The LDPC decoder receives samples from the QAM demapper. The number of input samples read per clock-cycle may be varied from packet to packet, typically as a function of the number of bits in the QAM symbols. The best performance is obtained by positioning the mean level of the demapped bits at a point that offers the best balance between clipping and quantisation. The decoder automatically handles shortening, puncturing and combining of repetitions.
The decoder operates on Z bits in parallel to process one code macro cell per clock cycle. The LDPC code is selected from pre-defined LUTs at the start of a packet and consists of a number of macro cells (e.g. 88 for WiFi) organised in rows. A complete decode iteration therefore takes numMacroCell active clock cycles but in the first iteration there is also a 'priming' delay due to the fact that the backward section lags the forward section by one row.

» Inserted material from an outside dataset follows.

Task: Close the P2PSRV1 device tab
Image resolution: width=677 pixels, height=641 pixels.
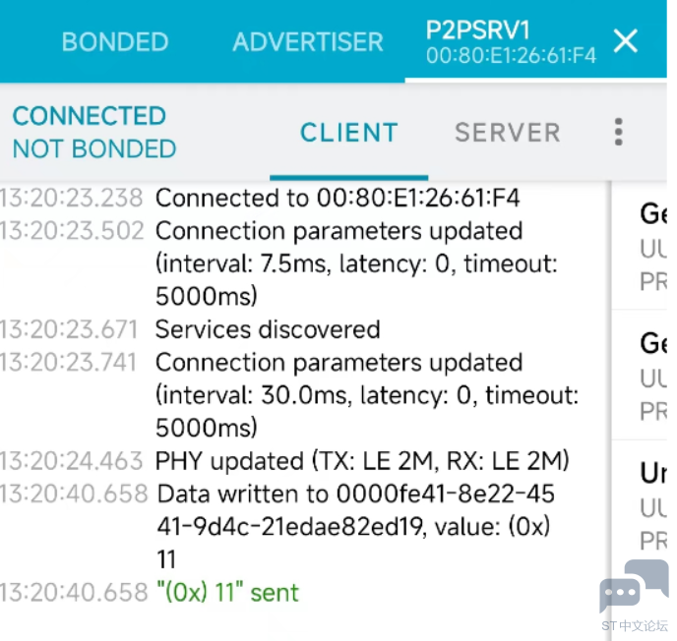Action: tap(626, 41)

The forward and backward sections run in synchronisation but with a one row offset. The forward section 'accumulates' a check metric for the row and the backward section then uses this to create check responses and variable metrics. Each variable is 'used' several times in the code table so a complete iteration results in several updates of the variable metric, and a check response for each cell. The size of the variable metrics memory is the code size (n words) and the check response memory is numMacroCell words of Z*llrWidth bits.
The check response is the key element of the decode algorithm. When a bit is used in a parity check equation it is possible to calculate its probable value based on the estimates of the other bits used in that equation. The check metric is just an intermediate number needed in the calculation of the check response.
Check metrics and responses are calculated using variable estimates called variable responses. For any given cell the variable response is the relevant variable metric with the check response subtracted out to ensure indepedence. Clearly variable estimates can be calculated on the-fly and we do this in the forward section to create the check metric, however the data is also needed in the backward section to generate the check response (chkMetric - varResp) and so the required information is passed with a FIFO.
The block diagram illustrates the processing blocks and memories. Most layered LDPC decoder's are likely to appear similar at this high level, however most of the design effort is the refinement of the min-sum corrections, scaling method and scheduling strategies to produce an economic design that also performs well.